DITAWriter: Could you tell me a little bit about yourself and your company?
Jan Benedictus: FontoXML is being developed by Liones, a Full Service Internet Agency, focused mainly on professional publishers. As a web agency our core competencies are combined IT and creativity, designing, building and optimizing websites and apps. I founded Liones in 1999 and have been CEO since then. We are a well-recognized online specialist in the Dutch B2B publishing market.
In 2012 we were asked to improve the user friendliness (and thus acceptance) of the online creation process for a large publisher. Their key problem was that, although they had an online authoring tool in place, nobody used it. Almost all of the content they received from the thousands of legal, financial and tax specialists who wrote content for them was delivered in Word, email and other unstructured formats. They needed better tools to reduce the costs of conversion, and to improve the structure of the content they received.
It was this project that made us realize that there is a substantial market for a user-friendly, online content creation product, especially for SME’s. We did an analysis of existing tools, but none of them fulfilled the exact requirements this publisher had. FontoXML was born to address this need.
DITAWriter: There are a lot of XML editors out there, so what makes FontoXML stand out from the rest, especially for DITA users?

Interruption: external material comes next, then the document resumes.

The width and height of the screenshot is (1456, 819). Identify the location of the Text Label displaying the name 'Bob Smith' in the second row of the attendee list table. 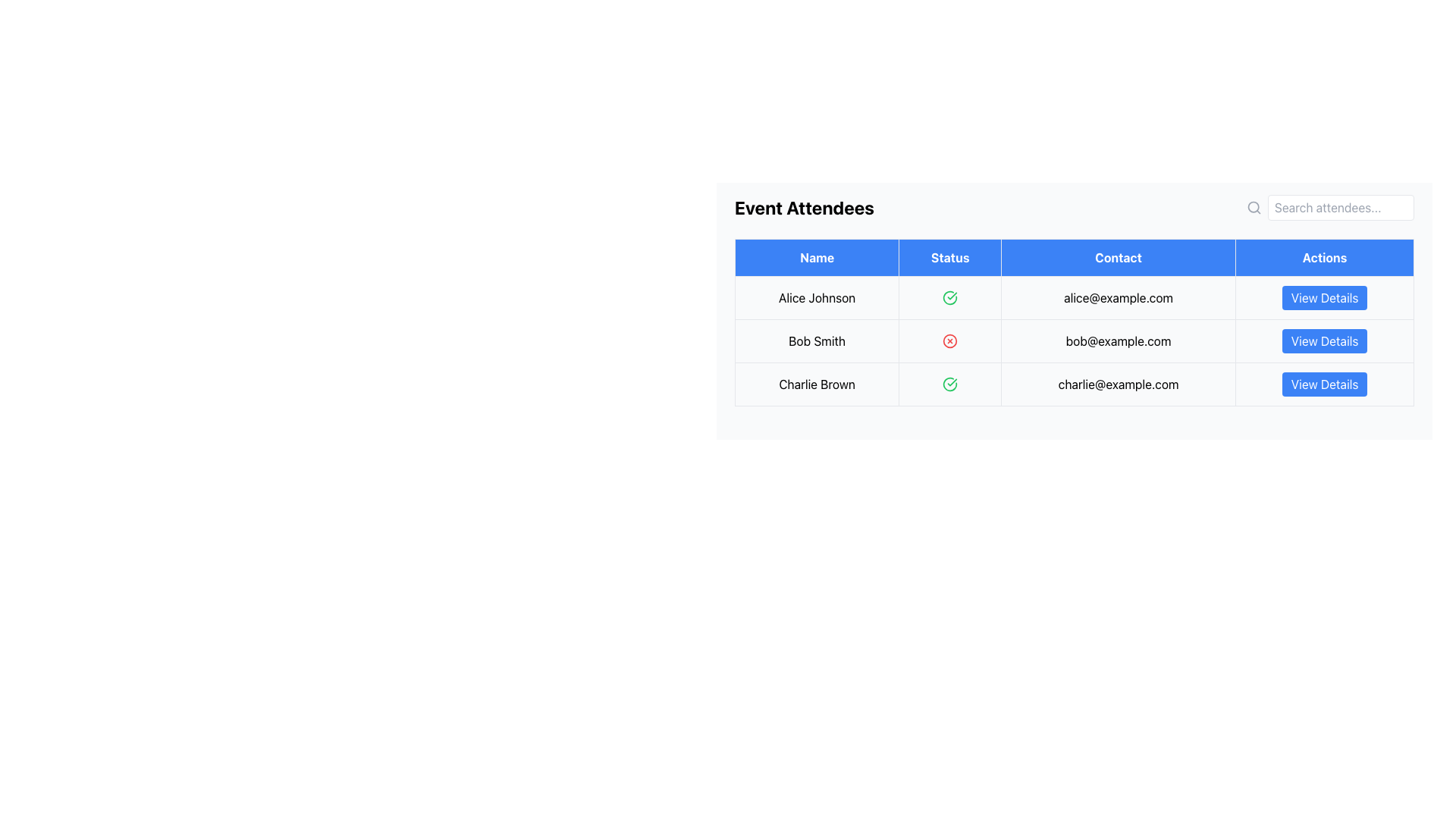
(816, 341).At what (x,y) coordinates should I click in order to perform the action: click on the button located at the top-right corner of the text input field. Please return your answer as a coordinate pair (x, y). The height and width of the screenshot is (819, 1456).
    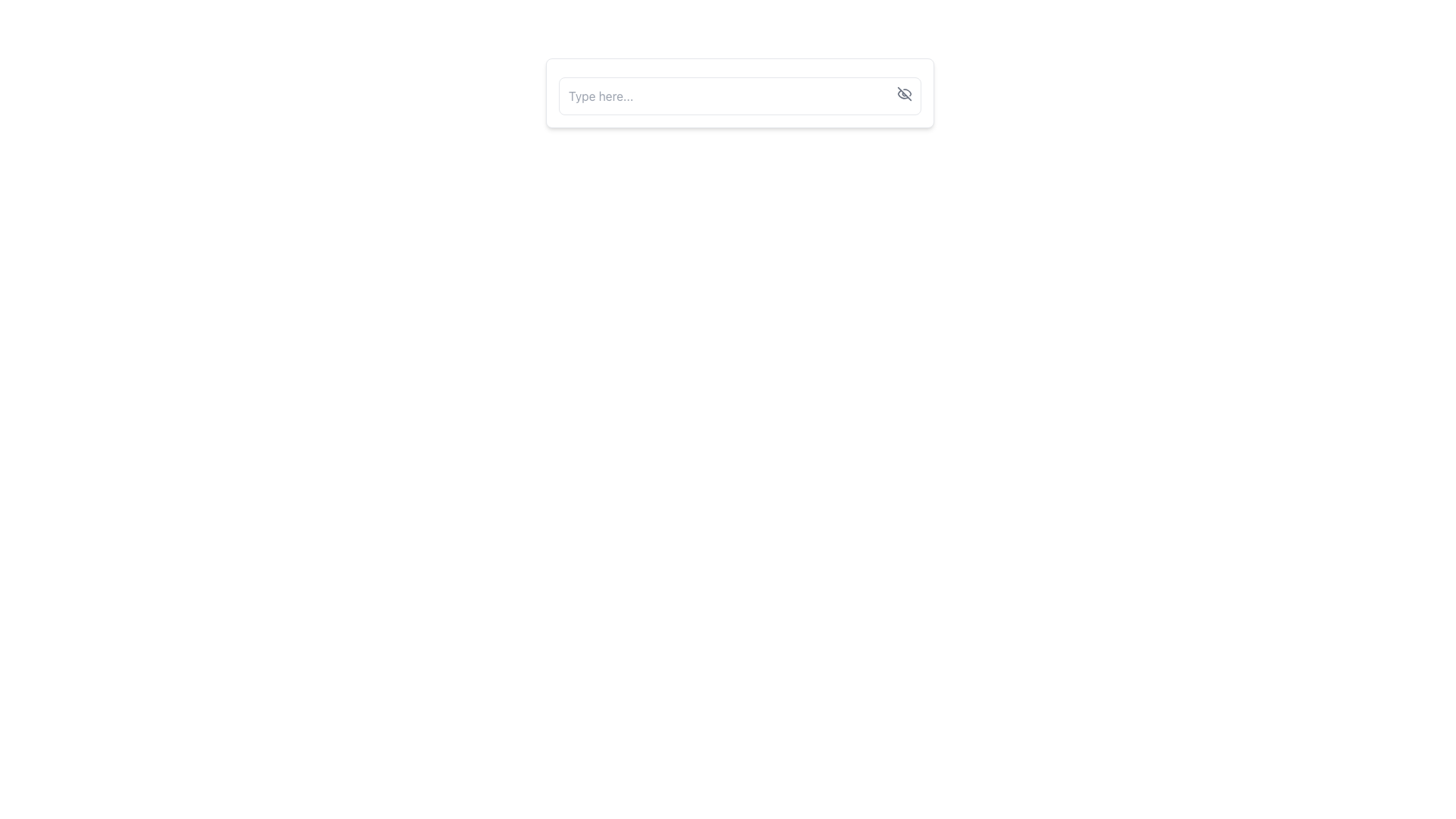
    Looking at the image, I should click on (905, 93).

Jan Benedictus: Yes there are quite a few XML editors out there, many of them from long-established vendors. However, coming from our “web-based perspective” we made some fundamentally different choices in the design of FontoXML than editors coming from a long-standing XML / technical background.
Our starting point was the challenge of engaging SMEs to do structured authoring. We have tried to apply all of what we have learned from our online experience to reach this goal. We think people would prefer to use a tool not because the must do so, but because they like it. So we designed a user interface that we think is not only easy-to-use but also compelling and attractive.
As is common with software created for use in the online world, we extensively measure usage statistics and are constantly tweaking the interface. So we incorporate webservices in the authoring interface like automatic metadata suggestion, suggested related content and real-time feedback on content quality. Thus, we really try to make FontoXML a solution that gets more people to write better, structured content while benefitting organizations by reducing the costs this process.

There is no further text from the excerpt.